___ SUPPLIED MATERIAL

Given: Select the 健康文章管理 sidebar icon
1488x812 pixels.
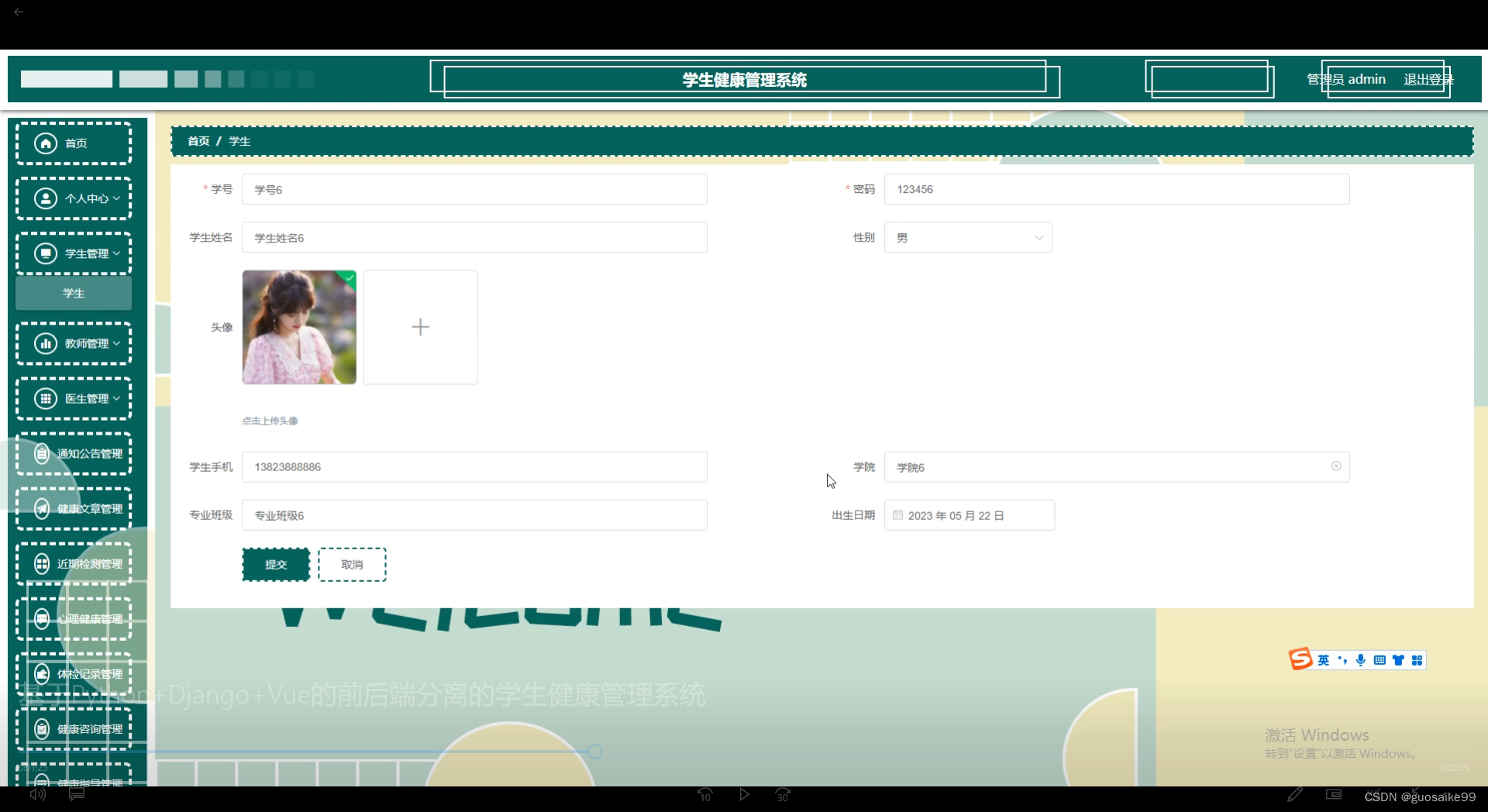Looking at the screenshot, I should (41, 508).
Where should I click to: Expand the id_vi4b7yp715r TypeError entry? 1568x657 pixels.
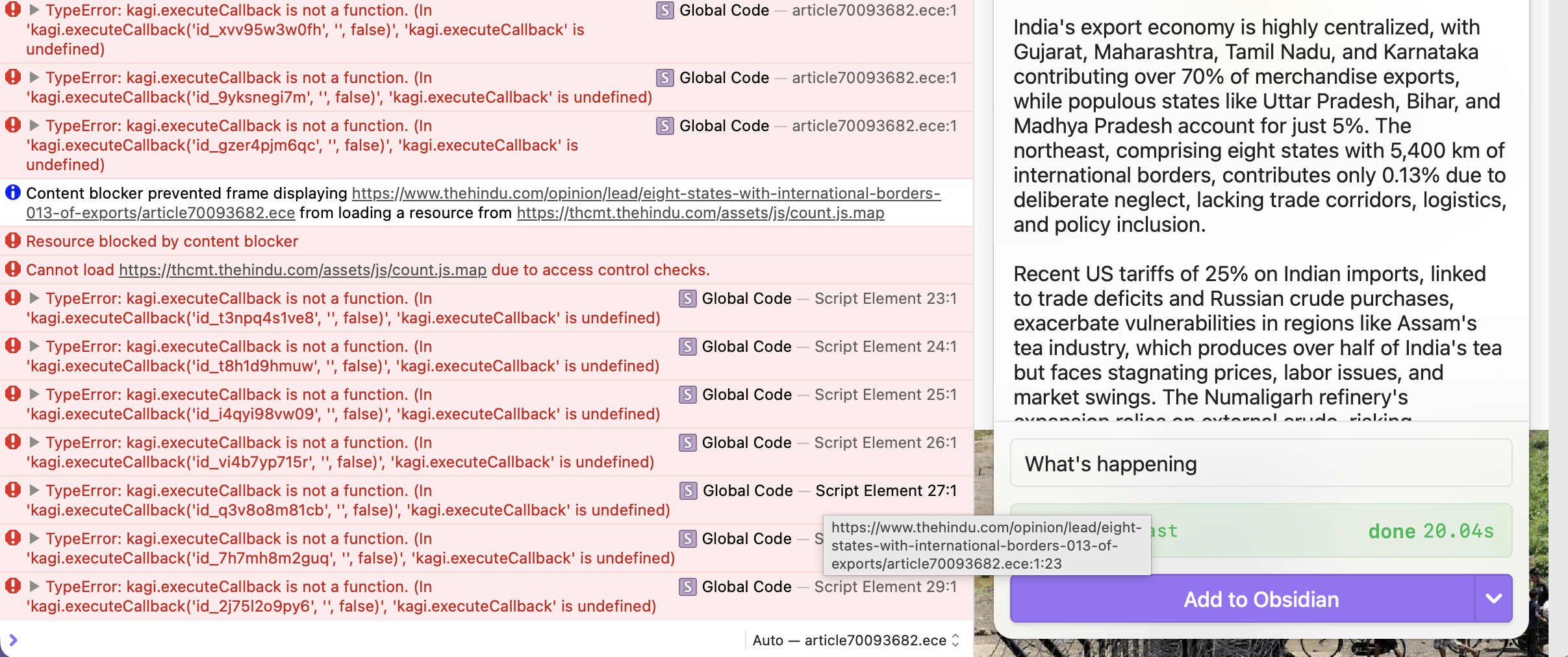34,443
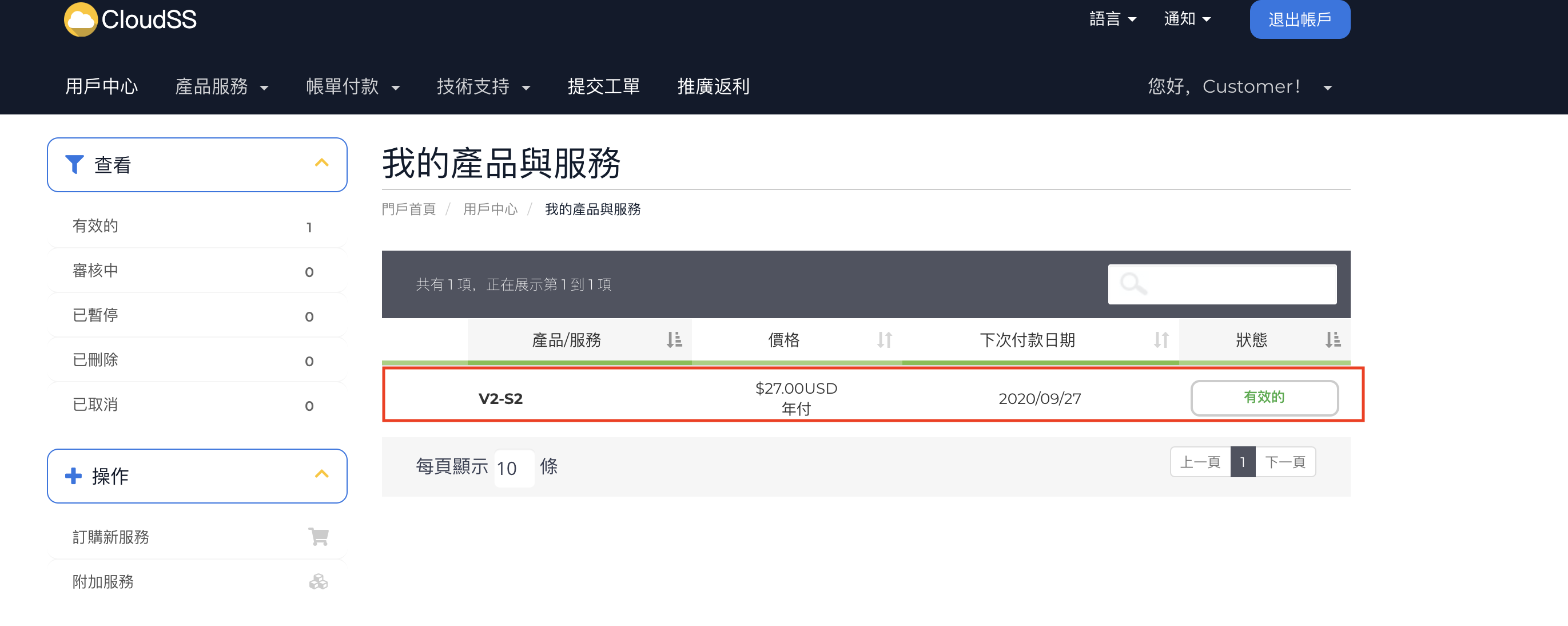Click the CloudSS cloud logo icon
The height and width of the screenshot is (626, 1568).
click(81, 19)
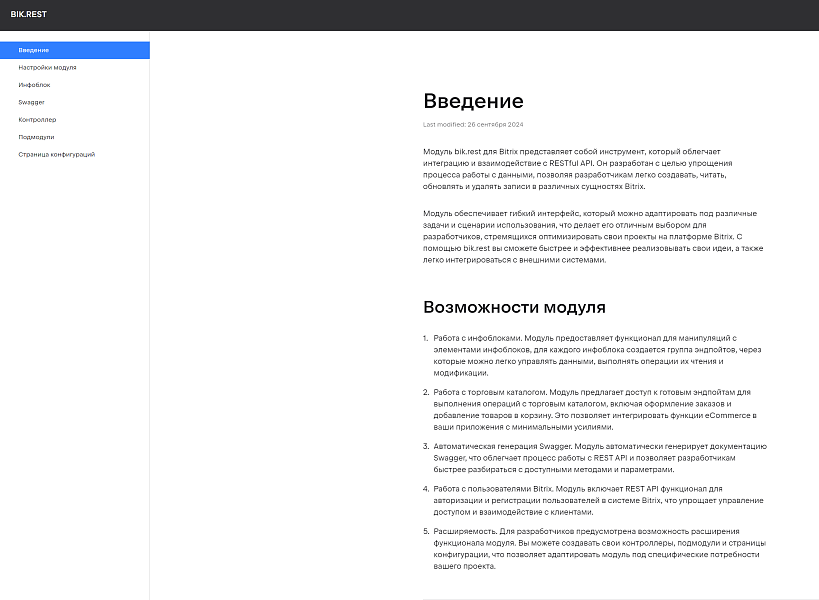The width and height of the screenshot is (819, 600).
Task: Click the Возможности модуля heading
Action: click(514, 307)
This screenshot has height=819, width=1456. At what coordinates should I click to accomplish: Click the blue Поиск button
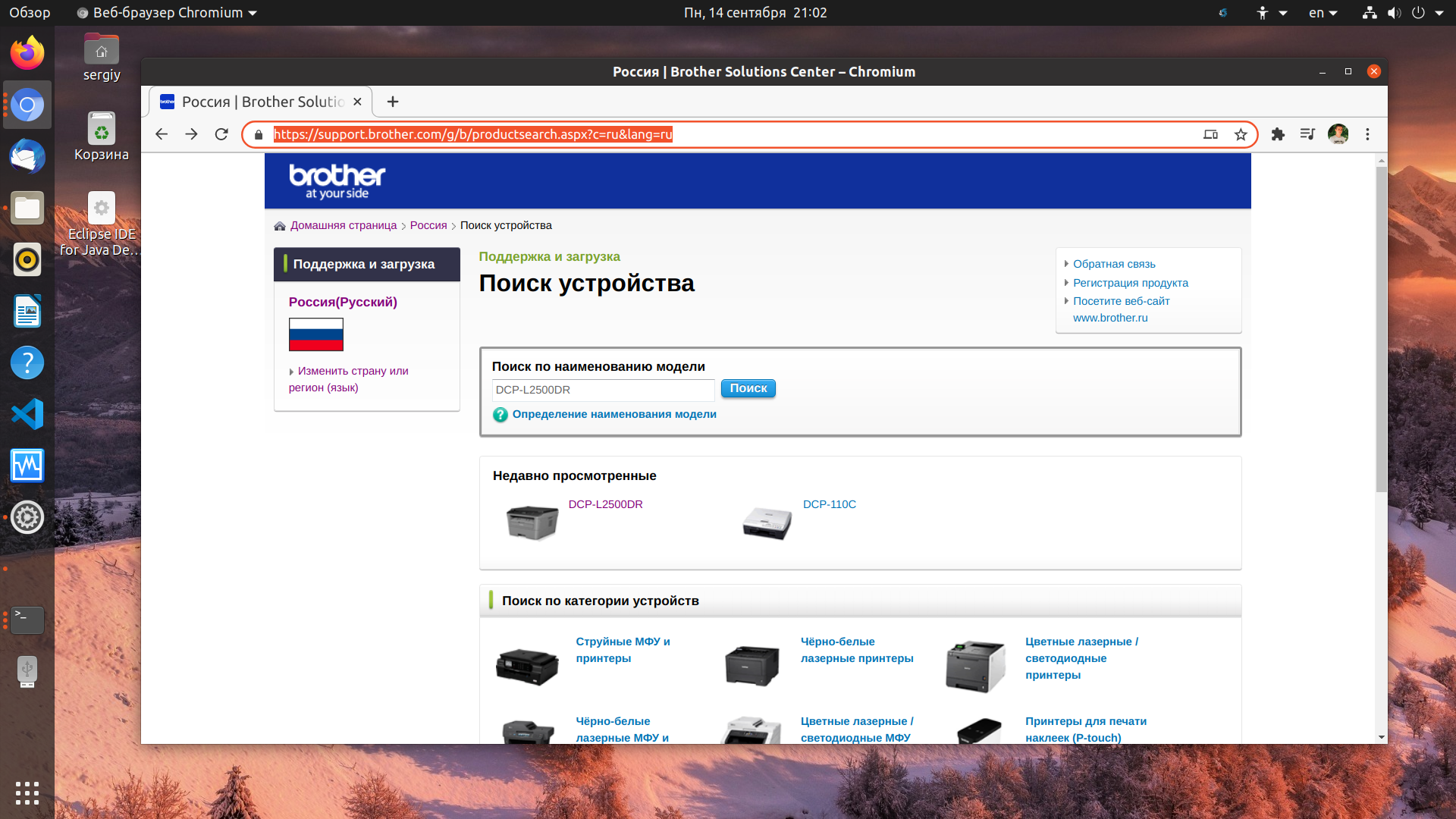[748, 388]
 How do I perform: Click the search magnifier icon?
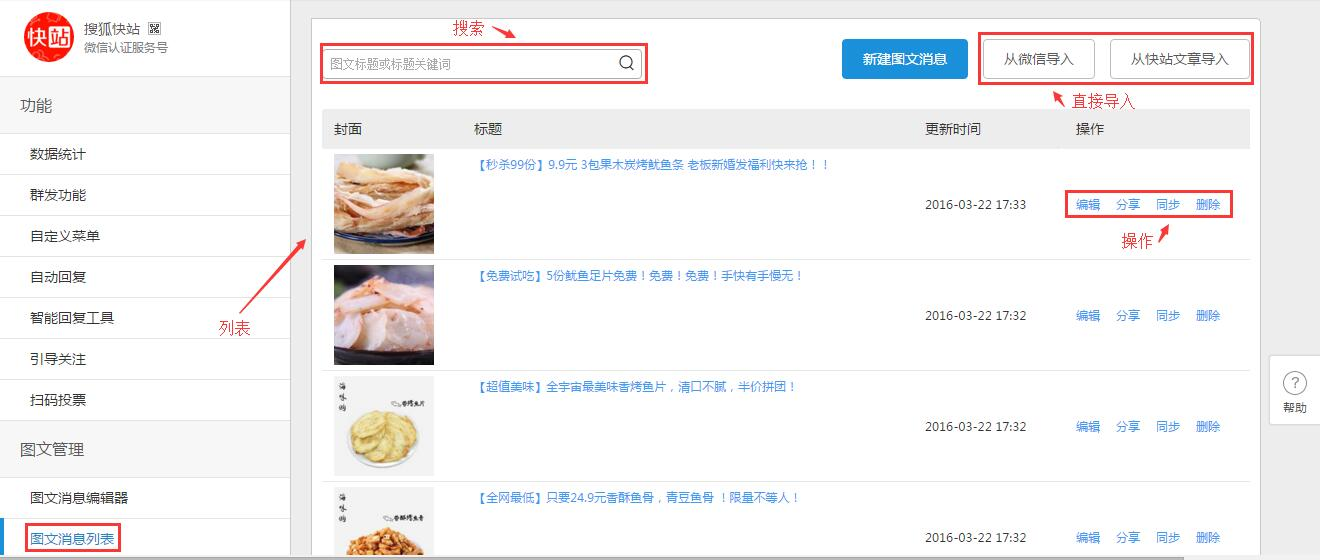click(627, 63)
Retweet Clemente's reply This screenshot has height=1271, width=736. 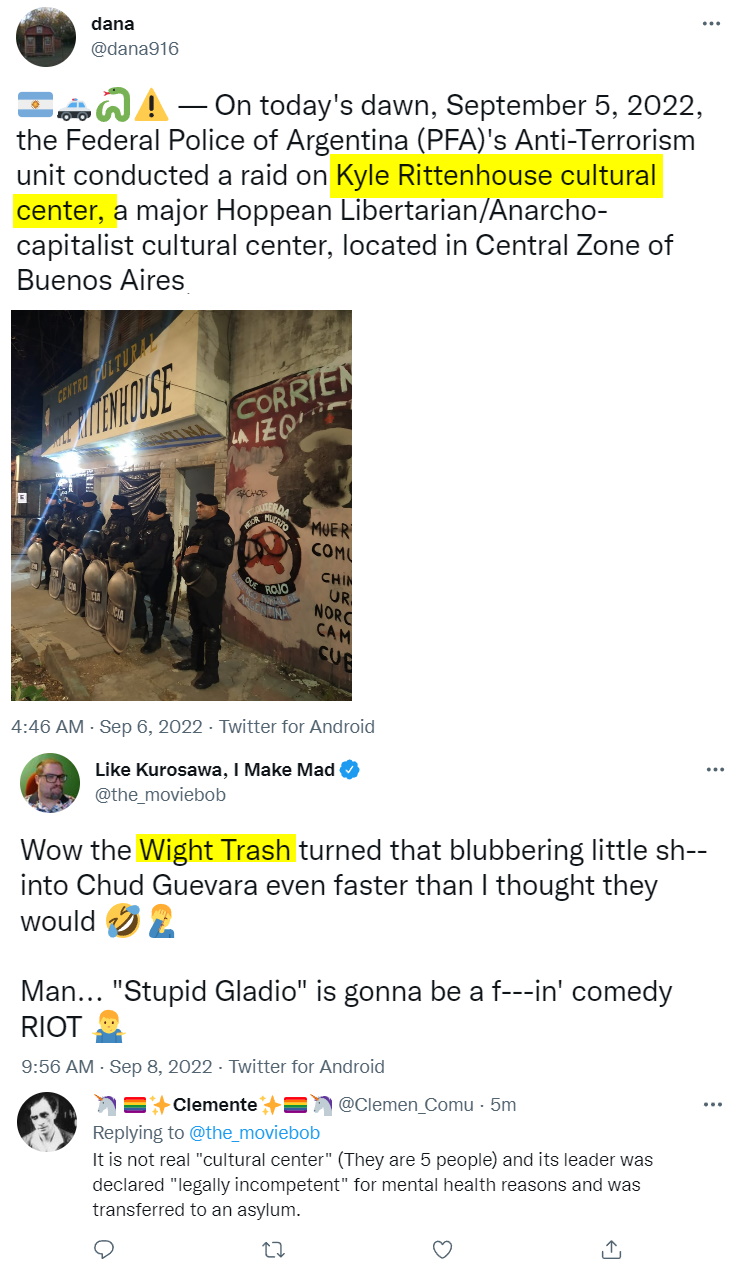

______

__WHAT IS BEING ASKED__
Reproduce the listing above verbatim, line for line, omitting every picture.

__RESULT OF THIS EXERCISE__
Given: Select the 健康文章管理 sidebar icon
1488x812 pixels.
Looking at the screenshot, I should (41, 508).
Where should I click to: Expand the id_vi4b7yp715r TypeError entry? 1568x657 pixels.
34,443
Click the CloudSS cloud logo icon
The height and width of the screenshot is (626, 1568).
click(81, 19)
The width and height of the screenshot is (819, 600).
Task: Click the Возможности модуля heading
Action: click(514, 307)
This screenshot has height=819, width=1456. At what coordinates should I click to accomplish: Click the blue Поиск button
[748, 388]
 How do I perform: Click the search magnifier icon?
click(627, 63)
Retweet Clemente's reply This screenshot has height=1271, width=736. 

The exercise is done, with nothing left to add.